The actress, who now lives in Crouch End, had wanted to write about the subject ever since seeing a programme about a predictive test for pancreatic cancer.

“It was about five years ago, when genomic testing was a very primitive version of what’s possible now, and I remember thinking ‘this is so ethically complicated’”

All of the science in the play is already possible – like identifying the so-called rebel gene which predicts your chances of being a rule breaker, but she has “pushed the ideas to an extreme”.

“In the last few years lots of stuff has happened in areas of research and genomics. It’s all become realler, like being able to test for personality traits or Alzheimer’s. It’s the fastest growing healthcare market. In the world of the play I’ve made it a more specific percentage risk ”.

Road sent off the script to numerous theatres and only Hampstead wrote back; scheduling it straight away in the downstairs space where it garnered such glowing reviews it’s now moved upstairs.

One of Road’s concerns is how genetic tests are getting cheaper, yet predicting things we can do nothing about.

“It’s about knowledge and what that knowledge does to your psyche, it’s amazing that we can know more and more things about ourselves but what does that do to our presumption of the future?”

While some genes such as for Huntingdon’s Disease mean you will definitely inherit the illness, most simply predict a higher risk.

“Knowing you have a much higher risk of developing schizophrenia - is that something you want do know? What do you do with that information?

“The positive side is there are things that you can do like change your diet, but there are predictions where there’s nothing you can do.

“My mother is a GP who sees see patients come in with a barrage of information from these tests, panicky about the future, but the health service is not equipped to deal with it. She says ‘I can’t treat you for something you haven’t got yet’.”

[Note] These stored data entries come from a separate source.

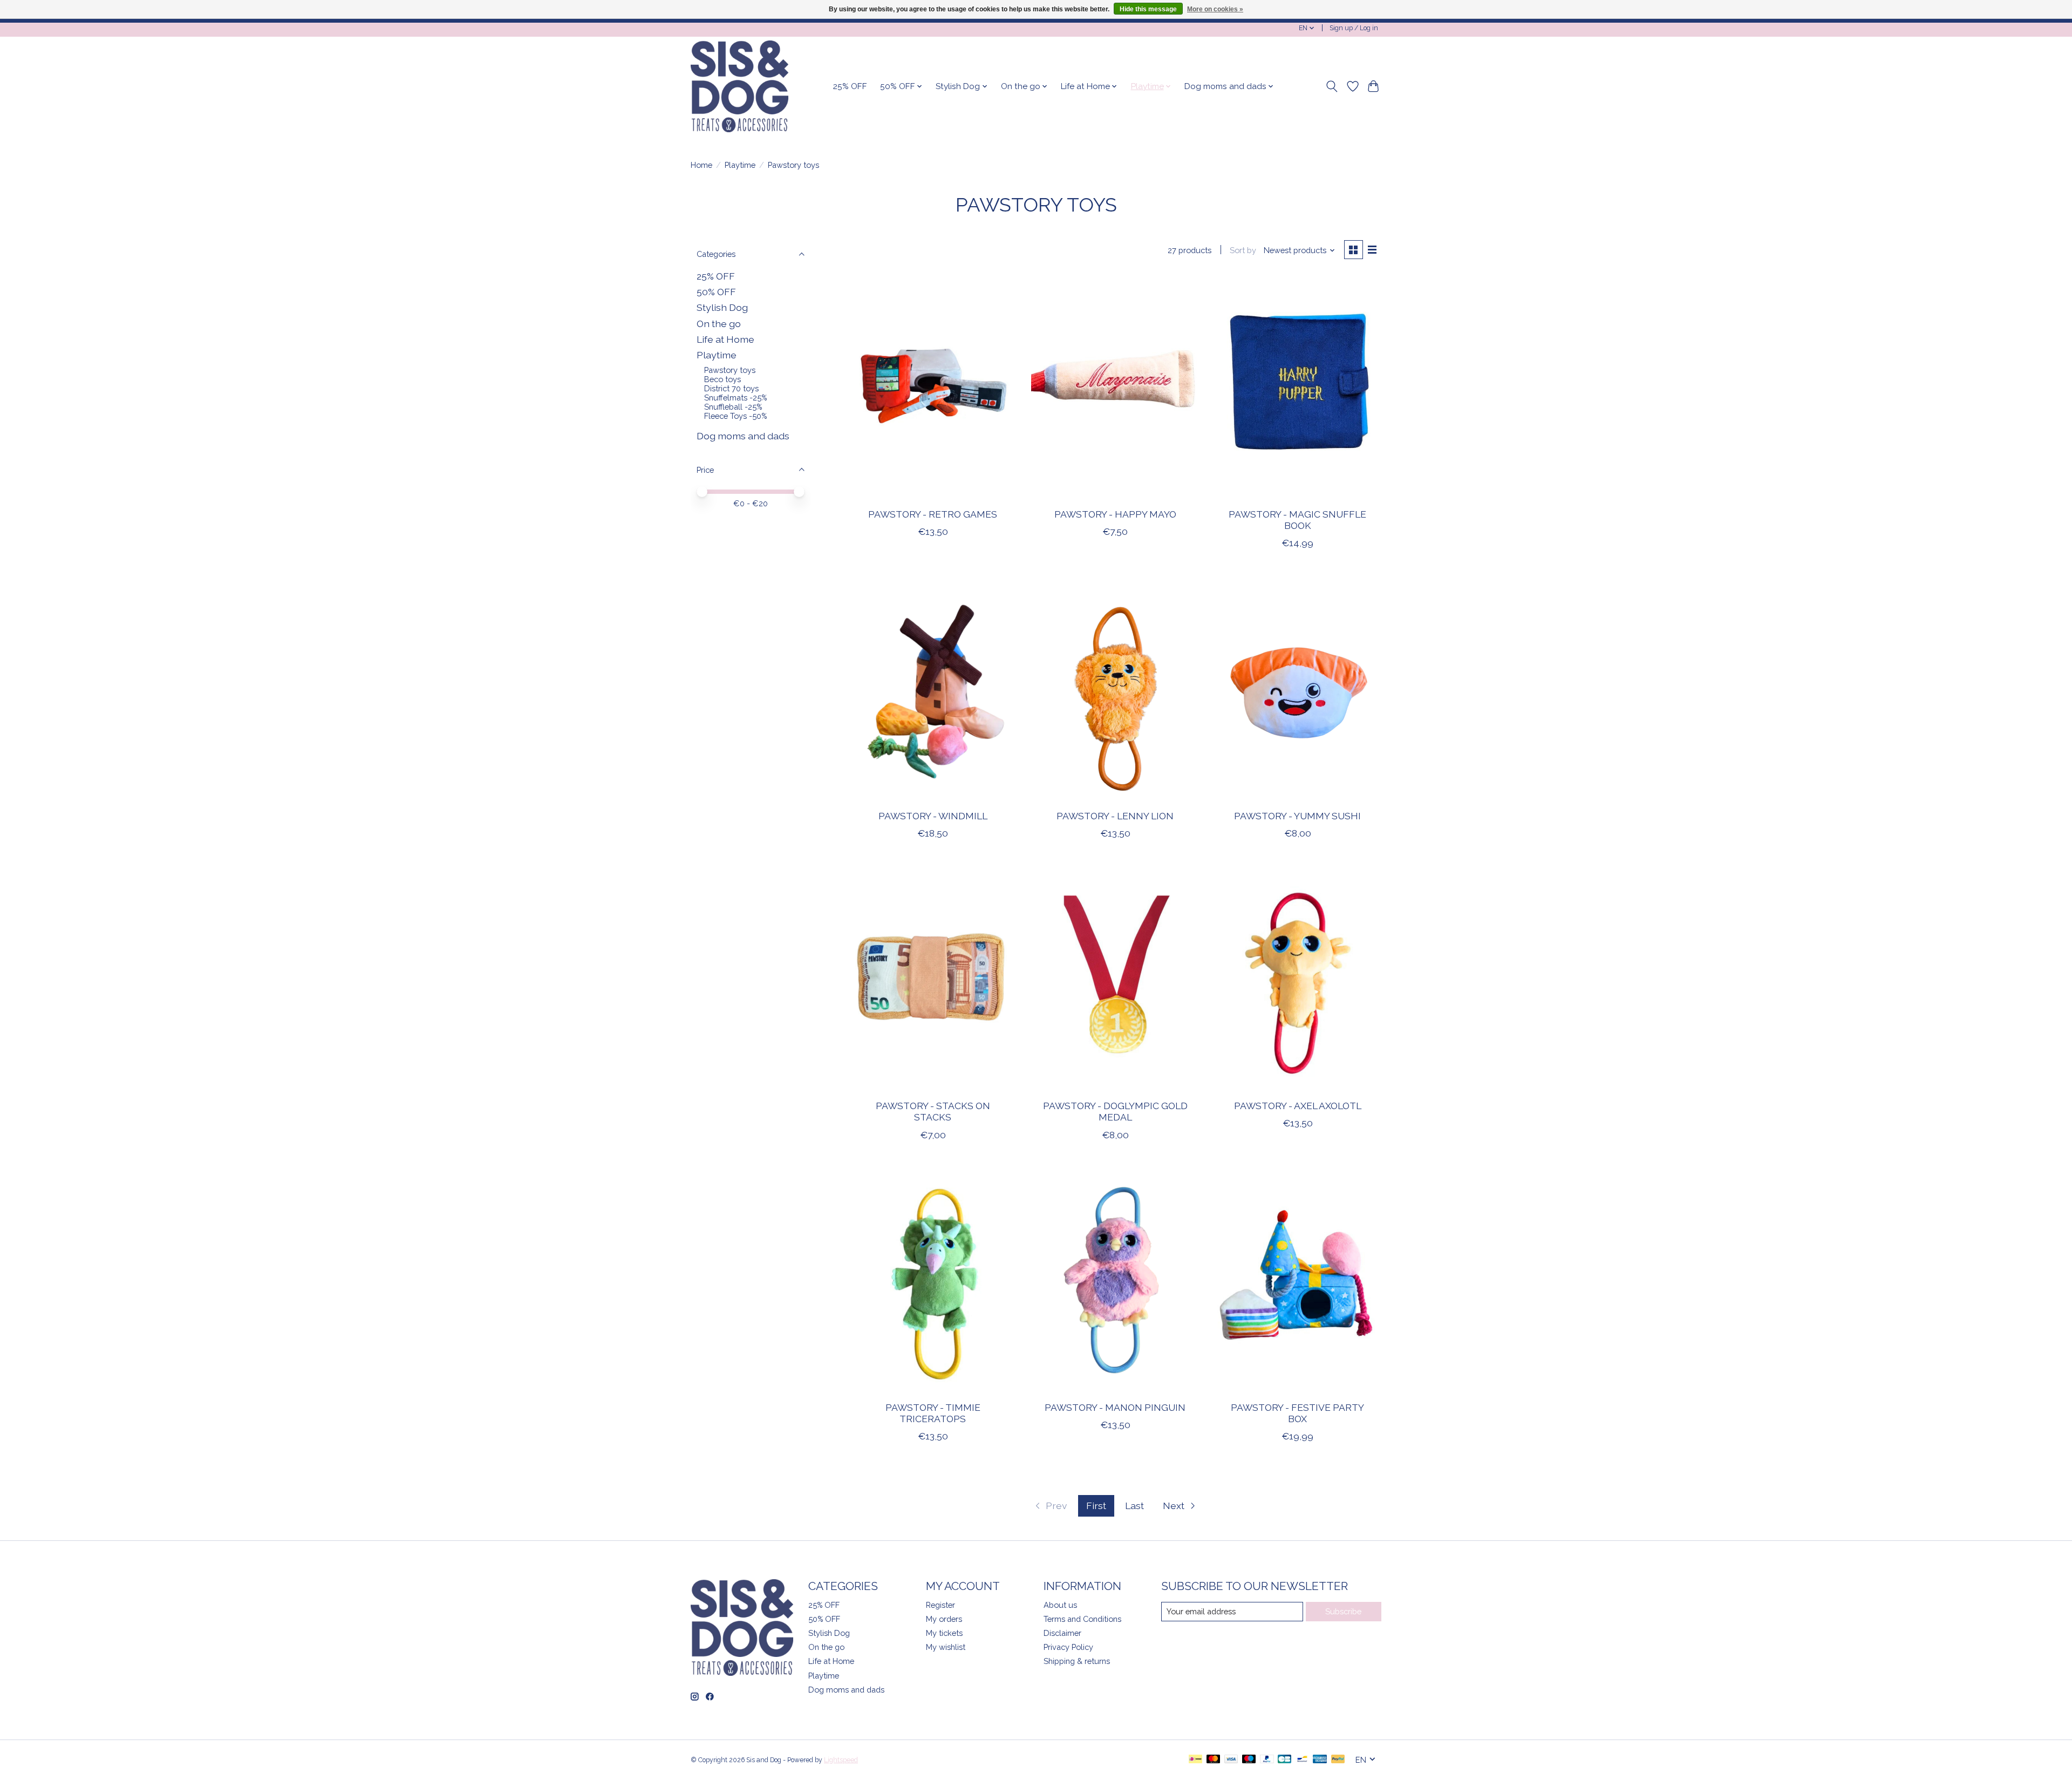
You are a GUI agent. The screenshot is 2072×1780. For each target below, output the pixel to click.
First (1096, 1505)
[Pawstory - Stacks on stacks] (933, 979)
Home (701, 164)
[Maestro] (1249, 1760)
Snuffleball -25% (733, 406)
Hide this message (1148, 9)
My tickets (944, 1633)
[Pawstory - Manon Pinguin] (1114, 1281)
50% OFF (716, 291)
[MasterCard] (1214, 1760)
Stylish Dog (722, 307)
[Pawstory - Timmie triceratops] (933, 1281)
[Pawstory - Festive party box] (1297, 1281)
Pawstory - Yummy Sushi (1297, 815)
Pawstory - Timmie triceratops (932, 1413)
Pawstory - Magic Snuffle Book (1297, 519)
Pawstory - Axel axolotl (1297, 1105)
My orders (944, 1618)
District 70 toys (731, 388)
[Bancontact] (1302, 1760)
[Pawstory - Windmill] (933, 689)
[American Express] (1320, 1760)
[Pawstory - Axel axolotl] (1297, 979)
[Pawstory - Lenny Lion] (1114, 689)
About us (1060, 1604)
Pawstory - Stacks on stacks (933, 1111)
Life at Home (725, 339)
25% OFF (850, 86)
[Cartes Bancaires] (1284, 1760)
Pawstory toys (729, 370)
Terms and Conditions (1082, 1618)
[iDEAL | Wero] (1195, 1760)
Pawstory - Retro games (932, 514)
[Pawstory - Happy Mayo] (1114, 388)
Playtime (740, 164)
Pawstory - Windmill (932, 815)
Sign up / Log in (1354, 28)
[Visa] (1231, 1760)
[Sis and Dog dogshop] (739, 86)
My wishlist (945, 1647)
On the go (719, 323)
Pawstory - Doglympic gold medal (1115, 1111)
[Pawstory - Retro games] (933, 388)
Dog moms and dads (743, 435)
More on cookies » (1215, 9)
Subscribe (1343, 1611)
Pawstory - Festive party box (1297, 1413)
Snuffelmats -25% (735, 397)
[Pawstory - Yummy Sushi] (1297, 689)
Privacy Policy (1068, 1647)
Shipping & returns (1077, 1661)
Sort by (1243, 250)
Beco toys (722, 379)
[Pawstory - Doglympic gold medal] (1114, 979)
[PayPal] (1267, 1760)
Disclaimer (1062, 1633)
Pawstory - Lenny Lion (1115, 815)
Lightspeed (841, 1760)
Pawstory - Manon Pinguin (1115, 1407)
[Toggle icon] (1332, 86)
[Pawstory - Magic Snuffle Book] (1297, 388)
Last (1134, 1505)
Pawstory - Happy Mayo (1115, 514)
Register (940, 1604)
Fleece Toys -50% (735, 415)
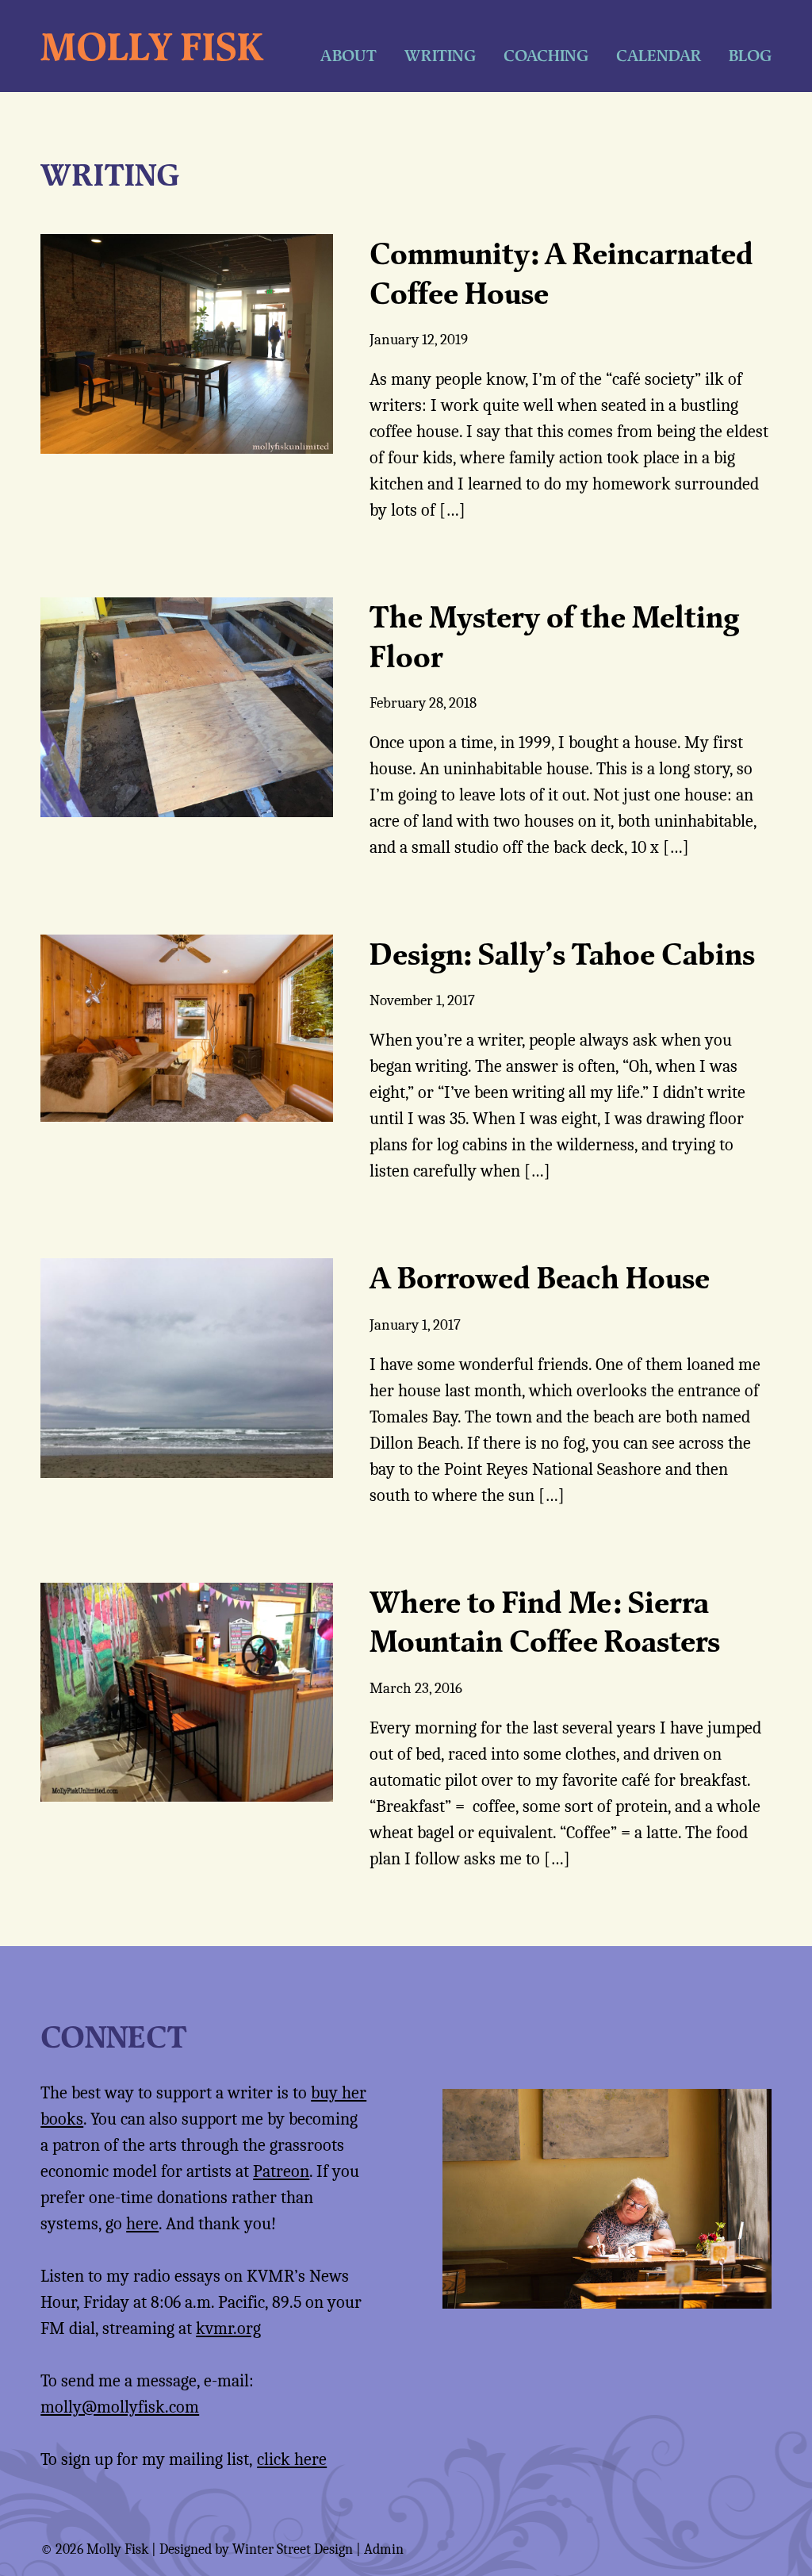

The Phlebotomist also addresses the big question of our digital age, of data disclosure and how personal data - in this case held within our genes - can be used and abused.

“Its the original what if? What if that information gets into the hands of insurance companies dating websites, large institutions? How would that stratify society? – that really freaked me out. I wasn’t interested in writing about a totalitarian regime testing people against their will - the dystopic world of the play is what happens when everyone wants to know and people are able to ask and disclose that data.

“It’s about how our quest for knowledge as individuals ends up oppressing us because once you know. you have to tell people. How giving away information about yourself can be used against you. The reason these genetics tests are so cheap is because the companies sell your data.”

Between scenes, audiovisual snippets offer a “fractured glimpse into what’s going on in the rest of the world” the frightening laws and commerce that spring from this data.

“It starts to impinge on them and they realise they aren’t able to escape from it.”

Currently adapting the play into a TV series, Road is exploring how issues such as population control and a genetic predisposition to commit crime, may come into play.

“In behavioural genetics they have found the rebel gene, people more likely to rebel against the norm, an extreme version of that would be people who are edited out early on because of their genes,” she says.

It all plays into the nature/nurture debate away from determinist ideas about our outcome being socially constructed

“We are neither a tabula rasa nor born with a blueprint of how our bodies will play out, but with a set of genes that will respond to the environment in a particular way that is unique to us.”

She made it a love story because having trained as an actor, her way into stories is through “character motivation and emotion”.

“One way of understanding this world is through how it impacts people and how they respond to it as they try to find something real in a world that’s increasingly unreal”.